Here are notes from recent conversations and the past year's experiences in providing and/or interpreting project estimations.
Although the topic is infamous in software engineering, it applies just as well to other fields.
Blanket estimates are blatant lies.
- Always express your confidence level (as a probability) along with the estimation. Promising "project X will take Y months" is a sure way of painting yourself into a corner of overworked staff or outright failure to deliver on time and budget.
- 100% confidence is always a lie. Do not provide it, and do not assume it if someone promises it to you.

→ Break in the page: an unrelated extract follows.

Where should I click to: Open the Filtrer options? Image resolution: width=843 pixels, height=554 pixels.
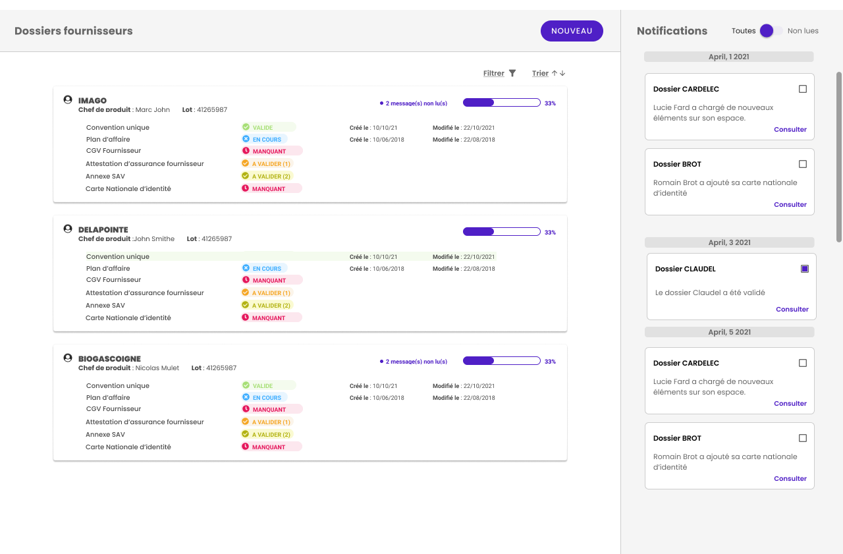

- Provide ranges of estimations ("2-year completion with 80% confidence, 1-year completion with 50% confidence") to external teams
- Plan based on checkpoints when possible: "project X can begin when project Y is at Z percent completion"

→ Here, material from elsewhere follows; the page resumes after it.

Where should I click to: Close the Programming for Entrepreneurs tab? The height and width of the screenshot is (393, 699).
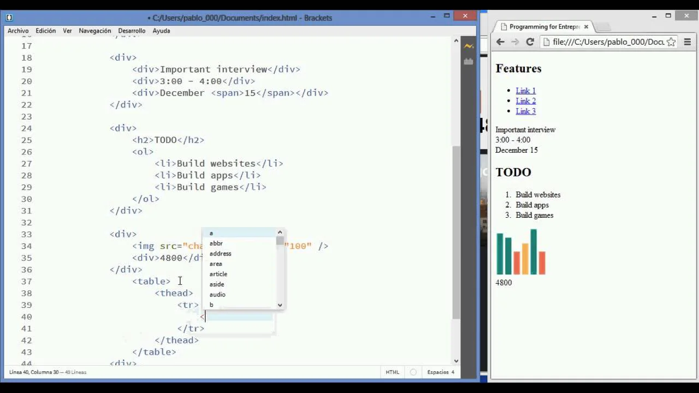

Higher confidence needs a bigger pocket.
80% confidence is about the maximum promise you should really make. 90% confidence is very aggressive. Reserve your high confidence estimates for:
- Known work to be tackled by a established team (i.e. a trained and focused team).
- Projects with high and consistent support from your manager(s)
- Failing those, for relatively short term goals which are achieveable by a relatively small team.
Confidence tapers over time. Plan accordingly.
The bigger the project, the longer the timeline, the harder it is to estimate it. Confidence falls over time.
- Aim to keep a buffer of milestones (smaller projects) within the green (high confidence) zone.
- Define future projects but communicate them carefully.
Conclusion
Project dependencies must consider, and plan for, the amount of confidence in estimations. Be pleasantly surprised rather than hedging all your bets on a project's success. All of this matter less if you're working in a small team with well-isolated goals.